飛行機は、予想通り出発時間の遅れにあわせて予定20分後に到着。スーツケースを受け取り、空港を出たのが20時50分。新山口行き新幹線最終に間に合うんかいなと心配しつつ、地下鉄に乗り急いで博多駅へ。駅で確認した最終の新幹線出発時刻は、21時46分。30分以上の余裕があることを確認し、駅で夕食をとることに。
駅ビル内の喫茶店で、とにかく急いでと依頼した上食べたのは、明太子スパゲッティ。日本発時も成田で食べたこのメニュー。どうも時たま無性に食べたくなる不思議なパスタだと思ったとこで。

いつもなら、ここでのんびり読書でもといきたいけど、時間がないし、さっさと立ち去り。早目に着いてた新幹線に乗り込み、後は山口へ帰るだけと。
各駅停車のこだまが新山口に着いたのが、22時36分。そして、駅まで迎えに来てくれた父親の車に乗せられ、防府の実家へ。お土産を渡し、旅話もしないうちに、実家においてた自分の車で山口市の自宅アパートへ戻る。
帰宅、23時50分。ニューヨークで宿を出たのが、29日7時15分、日本時間29日21時15分。移動時間しめて26時間35分、まさに丸1日かけての大移動だったなと振り返る。
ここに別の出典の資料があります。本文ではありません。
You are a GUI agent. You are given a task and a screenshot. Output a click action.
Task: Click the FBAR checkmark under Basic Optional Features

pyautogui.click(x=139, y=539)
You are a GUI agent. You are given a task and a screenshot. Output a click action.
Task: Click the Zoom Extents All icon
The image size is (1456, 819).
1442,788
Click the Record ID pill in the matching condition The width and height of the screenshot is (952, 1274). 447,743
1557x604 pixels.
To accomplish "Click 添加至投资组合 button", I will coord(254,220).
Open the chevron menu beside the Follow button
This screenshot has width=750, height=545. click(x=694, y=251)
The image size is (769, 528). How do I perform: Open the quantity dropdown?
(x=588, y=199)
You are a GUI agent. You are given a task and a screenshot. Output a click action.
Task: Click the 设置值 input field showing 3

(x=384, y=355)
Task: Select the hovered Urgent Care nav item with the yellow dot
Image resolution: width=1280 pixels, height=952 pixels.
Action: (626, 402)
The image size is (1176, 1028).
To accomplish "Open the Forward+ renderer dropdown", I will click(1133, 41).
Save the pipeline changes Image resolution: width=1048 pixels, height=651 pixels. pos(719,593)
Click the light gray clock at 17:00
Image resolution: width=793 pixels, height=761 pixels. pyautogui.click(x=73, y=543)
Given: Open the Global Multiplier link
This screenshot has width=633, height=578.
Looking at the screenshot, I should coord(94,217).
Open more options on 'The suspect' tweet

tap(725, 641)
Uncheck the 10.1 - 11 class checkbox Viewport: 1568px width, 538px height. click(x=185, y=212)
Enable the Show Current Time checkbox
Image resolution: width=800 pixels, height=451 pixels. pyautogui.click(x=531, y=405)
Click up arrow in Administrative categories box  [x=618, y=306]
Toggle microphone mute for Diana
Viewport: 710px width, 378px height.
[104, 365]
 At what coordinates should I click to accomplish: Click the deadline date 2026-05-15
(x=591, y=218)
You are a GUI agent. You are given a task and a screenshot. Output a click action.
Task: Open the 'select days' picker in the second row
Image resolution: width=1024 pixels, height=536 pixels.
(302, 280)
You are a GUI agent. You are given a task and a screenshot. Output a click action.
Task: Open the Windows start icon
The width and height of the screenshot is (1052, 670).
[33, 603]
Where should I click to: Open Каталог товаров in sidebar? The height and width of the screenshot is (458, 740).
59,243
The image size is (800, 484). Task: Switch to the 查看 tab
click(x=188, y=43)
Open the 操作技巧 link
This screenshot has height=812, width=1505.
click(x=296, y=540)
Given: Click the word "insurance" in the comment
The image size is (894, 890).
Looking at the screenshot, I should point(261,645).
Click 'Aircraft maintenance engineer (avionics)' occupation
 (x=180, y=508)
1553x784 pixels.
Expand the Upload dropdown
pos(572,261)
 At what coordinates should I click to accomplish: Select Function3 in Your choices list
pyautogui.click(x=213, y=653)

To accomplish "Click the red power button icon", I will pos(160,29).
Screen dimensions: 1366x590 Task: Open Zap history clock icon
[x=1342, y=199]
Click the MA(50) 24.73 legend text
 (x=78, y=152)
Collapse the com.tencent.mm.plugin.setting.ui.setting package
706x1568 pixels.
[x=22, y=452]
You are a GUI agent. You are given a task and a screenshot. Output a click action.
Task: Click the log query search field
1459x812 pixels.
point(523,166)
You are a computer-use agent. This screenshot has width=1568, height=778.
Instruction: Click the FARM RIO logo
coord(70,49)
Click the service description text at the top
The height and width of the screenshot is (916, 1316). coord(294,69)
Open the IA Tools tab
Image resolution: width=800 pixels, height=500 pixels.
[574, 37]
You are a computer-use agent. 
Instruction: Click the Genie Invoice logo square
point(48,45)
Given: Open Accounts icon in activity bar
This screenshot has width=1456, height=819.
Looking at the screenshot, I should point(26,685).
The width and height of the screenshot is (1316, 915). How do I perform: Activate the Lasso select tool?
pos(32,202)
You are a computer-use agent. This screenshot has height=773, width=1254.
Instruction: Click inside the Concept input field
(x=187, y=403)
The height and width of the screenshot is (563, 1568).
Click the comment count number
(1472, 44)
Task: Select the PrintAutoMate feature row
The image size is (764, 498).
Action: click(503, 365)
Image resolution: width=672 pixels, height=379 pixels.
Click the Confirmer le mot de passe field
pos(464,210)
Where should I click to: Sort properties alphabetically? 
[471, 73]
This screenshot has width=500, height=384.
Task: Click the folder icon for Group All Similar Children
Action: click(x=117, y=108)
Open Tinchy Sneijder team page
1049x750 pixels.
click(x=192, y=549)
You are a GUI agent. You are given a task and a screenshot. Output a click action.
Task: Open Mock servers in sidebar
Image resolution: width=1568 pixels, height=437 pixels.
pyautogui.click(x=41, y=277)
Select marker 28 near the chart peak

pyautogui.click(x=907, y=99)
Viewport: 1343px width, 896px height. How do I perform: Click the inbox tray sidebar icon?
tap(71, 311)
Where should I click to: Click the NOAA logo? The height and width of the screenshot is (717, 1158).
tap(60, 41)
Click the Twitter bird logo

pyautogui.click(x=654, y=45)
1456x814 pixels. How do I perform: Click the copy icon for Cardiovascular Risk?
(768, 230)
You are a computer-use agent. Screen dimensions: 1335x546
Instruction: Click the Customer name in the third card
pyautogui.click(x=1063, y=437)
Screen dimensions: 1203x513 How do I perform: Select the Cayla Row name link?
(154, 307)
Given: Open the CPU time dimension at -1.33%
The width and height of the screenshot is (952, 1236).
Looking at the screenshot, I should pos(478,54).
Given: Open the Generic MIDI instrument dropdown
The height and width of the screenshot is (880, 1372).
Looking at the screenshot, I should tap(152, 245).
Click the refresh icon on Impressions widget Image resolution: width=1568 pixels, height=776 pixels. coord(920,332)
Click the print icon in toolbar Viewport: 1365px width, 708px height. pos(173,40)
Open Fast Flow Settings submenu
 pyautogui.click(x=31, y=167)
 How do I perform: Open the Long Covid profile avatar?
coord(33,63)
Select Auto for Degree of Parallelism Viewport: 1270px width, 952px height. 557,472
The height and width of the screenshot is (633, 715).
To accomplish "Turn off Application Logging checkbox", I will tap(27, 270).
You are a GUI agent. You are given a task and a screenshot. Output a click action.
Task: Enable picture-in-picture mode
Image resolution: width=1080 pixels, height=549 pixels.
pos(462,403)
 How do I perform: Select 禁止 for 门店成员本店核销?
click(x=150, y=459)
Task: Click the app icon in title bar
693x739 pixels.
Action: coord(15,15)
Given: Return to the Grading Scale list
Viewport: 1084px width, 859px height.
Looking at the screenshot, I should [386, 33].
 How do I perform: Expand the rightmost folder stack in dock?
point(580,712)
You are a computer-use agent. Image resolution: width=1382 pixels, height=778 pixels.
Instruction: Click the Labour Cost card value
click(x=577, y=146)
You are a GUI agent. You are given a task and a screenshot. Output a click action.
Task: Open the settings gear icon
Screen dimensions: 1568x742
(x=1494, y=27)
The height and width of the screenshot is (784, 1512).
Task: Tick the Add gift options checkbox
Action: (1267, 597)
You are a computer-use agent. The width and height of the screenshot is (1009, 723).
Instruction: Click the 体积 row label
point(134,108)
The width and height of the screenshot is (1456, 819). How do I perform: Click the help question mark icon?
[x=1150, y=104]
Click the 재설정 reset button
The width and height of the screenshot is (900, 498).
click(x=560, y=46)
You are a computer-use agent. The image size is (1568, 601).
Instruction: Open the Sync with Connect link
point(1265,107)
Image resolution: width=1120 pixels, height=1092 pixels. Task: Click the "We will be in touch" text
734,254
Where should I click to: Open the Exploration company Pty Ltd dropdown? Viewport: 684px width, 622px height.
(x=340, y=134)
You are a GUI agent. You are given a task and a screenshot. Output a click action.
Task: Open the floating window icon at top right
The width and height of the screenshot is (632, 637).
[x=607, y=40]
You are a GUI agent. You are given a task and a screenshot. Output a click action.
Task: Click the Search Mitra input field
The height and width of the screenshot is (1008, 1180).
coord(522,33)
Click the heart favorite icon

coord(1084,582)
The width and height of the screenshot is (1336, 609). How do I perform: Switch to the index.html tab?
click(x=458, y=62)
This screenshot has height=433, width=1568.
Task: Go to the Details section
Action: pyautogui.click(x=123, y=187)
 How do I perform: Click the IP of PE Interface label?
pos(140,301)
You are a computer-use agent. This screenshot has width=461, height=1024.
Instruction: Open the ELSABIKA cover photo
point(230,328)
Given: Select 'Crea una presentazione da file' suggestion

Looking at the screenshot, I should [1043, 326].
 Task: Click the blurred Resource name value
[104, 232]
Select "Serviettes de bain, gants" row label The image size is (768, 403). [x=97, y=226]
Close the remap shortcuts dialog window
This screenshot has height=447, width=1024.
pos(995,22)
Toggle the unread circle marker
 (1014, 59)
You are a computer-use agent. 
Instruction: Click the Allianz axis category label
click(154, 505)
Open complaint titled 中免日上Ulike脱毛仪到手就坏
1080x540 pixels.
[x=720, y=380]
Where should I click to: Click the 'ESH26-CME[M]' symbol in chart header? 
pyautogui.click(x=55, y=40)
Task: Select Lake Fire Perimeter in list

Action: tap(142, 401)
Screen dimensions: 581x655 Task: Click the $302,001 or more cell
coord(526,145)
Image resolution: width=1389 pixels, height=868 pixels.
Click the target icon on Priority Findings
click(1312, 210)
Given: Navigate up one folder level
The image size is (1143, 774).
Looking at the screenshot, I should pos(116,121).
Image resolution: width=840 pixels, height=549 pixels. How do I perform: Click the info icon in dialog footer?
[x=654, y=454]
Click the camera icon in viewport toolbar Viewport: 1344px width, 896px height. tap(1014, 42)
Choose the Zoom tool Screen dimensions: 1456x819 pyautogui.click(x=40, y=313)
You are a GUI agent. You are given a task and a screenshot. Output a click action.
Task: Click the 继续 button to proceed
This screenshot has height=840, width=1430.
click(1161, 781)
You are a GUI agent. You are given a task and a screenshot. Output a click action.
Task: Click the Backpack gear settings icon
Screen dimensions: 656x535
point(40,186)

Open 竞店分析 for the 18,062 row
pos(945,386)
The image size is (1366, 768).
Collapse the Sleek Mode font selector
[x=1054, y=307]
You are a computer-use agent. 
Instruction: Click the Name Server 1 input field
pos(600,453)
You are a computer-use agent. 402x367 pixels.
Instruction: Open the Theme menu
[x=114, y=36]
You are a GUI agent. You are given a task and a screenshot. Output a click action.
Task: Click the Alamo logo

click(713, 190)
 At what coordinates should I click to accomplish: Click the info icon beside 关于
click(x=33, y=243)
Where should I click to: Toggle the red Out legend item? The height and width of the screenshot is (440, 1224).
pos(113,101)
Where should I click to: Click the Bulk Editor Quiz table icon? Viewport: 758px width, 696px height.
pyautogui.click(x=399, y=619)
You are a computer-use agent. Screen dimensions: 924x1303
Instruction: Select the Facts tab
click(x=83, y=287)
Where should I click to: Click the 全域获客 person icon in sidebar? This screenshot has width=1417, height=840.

そして、世界の中心を見るという、おおいなる意気込みを持ち臨んだニューヨーク6日7日の旅を終えたのだった。









旅を振り返り


アメリカ・ニューヨークの地で得たものは、想像以上のものだった。
それが何かというなら、今まで経験することのなかった環境に身を置き、新たな価値観を自分の中に作れたこと、ただそれだけのことに尽きるだろう。

もともと物事への憧れという意識は薄い。どこか客観的な物事への見方は、過剰な期待や無駄なコンプレックスを抱かせない自分の長所。ただ、同時にそれは、自分の想像を制限する短所ともなる。
日本の首都東京にも、世界の中心アメリカにも、持っているのは憧れではなく、経済・文化等あらゆる面における日本のそして世界のトップに位置する都市という事実に対する興味。山口にも、東京にも、タイにも、アメリカにも同一レベルでのその土地ごとの良さがある。つまり、その中にあるそれぞれの違いが魅力といったとこ。
そして、この違いこそ、歴史と文化により培われてきたその土地の財産であり、魅力。その地に足を踏み入れることで初めて感じることができるもの。
自分の勝手な想像超えるため、そこで得られるもので新たな価値観を見つける、知らない国の、知らない街に出かけていく。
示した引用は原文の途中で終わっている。